▶ _What the exercise asks_:
Without leaving out a single line, restate the entries below exactly.

====

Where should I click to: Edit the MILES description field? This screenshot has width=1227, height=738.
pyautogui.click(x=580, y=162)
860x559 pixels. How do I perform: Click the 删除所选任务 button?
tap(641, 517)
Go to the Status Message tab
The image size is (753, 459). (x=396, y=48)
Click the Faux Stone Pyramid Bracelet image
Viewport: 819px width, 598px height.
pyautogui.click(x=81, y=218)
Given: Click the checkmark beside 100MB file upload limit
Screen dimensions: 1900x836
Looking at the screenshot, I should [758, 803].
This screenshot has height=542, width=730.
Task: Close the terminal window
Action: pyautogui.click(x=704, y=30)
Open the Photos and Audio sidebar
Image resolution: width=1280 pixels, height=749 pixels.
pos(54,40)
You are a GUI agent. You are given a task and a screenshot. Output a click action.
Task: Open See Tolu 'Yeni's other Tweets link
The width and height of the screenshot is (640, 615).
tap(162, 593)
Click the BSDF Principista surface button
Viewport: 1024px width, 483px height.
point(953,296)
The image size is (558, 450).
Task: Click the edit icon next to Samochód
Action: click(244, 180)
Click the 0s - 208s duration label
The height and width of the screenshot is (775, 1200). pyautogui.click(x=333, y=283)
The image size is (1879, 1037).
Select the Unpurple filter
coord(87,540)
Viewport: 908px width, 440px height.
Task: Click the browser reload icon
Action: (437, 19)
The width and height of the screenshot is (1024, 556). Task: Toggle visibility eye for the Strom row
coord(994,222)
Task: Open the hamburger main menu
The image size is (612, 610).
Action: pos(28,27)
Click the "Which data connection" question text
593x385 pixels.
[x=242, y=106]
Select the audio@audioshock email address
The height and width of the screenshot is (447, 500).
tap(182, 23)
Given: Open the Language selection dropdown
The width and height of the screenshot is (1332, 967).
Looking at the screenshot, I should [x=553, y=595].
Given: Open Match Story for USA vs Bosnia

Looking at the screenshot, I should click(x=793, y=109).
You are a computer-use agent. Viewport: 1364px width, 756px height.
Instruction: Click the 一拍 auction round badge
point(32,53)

====

▶ _Result of the task_:
Where should I click to: Edit the MILES description field? This screenshot has width=1227, height=738.
pyautogui.click(x=580, y=162)
860x559 pixels. How do I perform: Click the 删除所选任务 button?
tap(641, 517)
Go to the Status Message tab
The image size is (753, 459). (x=396, y=48)
Click the Faux Stone Pyramid Bracelet image
Viewport: 819px width, 598px height.
pyautogui.click(x=81, y=218)
Given: Click the checkmark beside 100MB file upload limit
Screen dimensions: 1900x836
Looking at the screenshot, I should [758, 803].
This screenshot has height=542, width=730.
Task: Close the terminal window
Action: pyautogui.click(x=704, y=30)
Open the Photos and Audio sidebar
Image resolution: width=1280 pixels, height=749 pixels.
pos(54,40)
You are a GUI agent. You are given a task and a screenshot. Output a click action.
Task: Open See Tolu 'Yeni's other Tweets link
The width and height of the screenshot is (640, 615).
tap(162, 593)
Click the BSDF Principista surface button
Viewport: 1024px width, 483px height.
point(953,296)
The image size is (558, 450).
Task: Click the edit icon next to Samochód
Action: click(244, 180)
Click the 0s - 208s duration label
The height and width of the screenshot is (775, 1200). pyautogui.click(x=333, y=283)
The image size is (1879, 1037).
Select the Unpurple filter
coord(87,540)
Viewport: 908px width, 440px height.
Task: Click the browser reload icon
Action: (437, 19)
The width and height of the screenshot is (1024, 556). Task: Toggle visibility eye for the Strom row
coord(994,222)
Task: Open the hamburger main menu
The image size is (612, 610).
Action: pos(28,27)
Click the "Which data connection" question text
593x385 pixels.
[x=242, y=106]
Select the audio@audioshock email address
The height and width of the screenshot is (447, 500).
tap(182, 23)
Given: Open the Language selection dropdown
The width and height of the screenshot is (1332, 967).
Looking at the screenshot, I should [x=553, y=595].
Given: Open Match Story for USA vs Bosnia

Looking at the screenshot, I should click(x=793, y=109).
You are a computer-use agent. Viewport: 1364px width, 756px height.
Instruction: Click the 一拍 auction round badge
point(32,53)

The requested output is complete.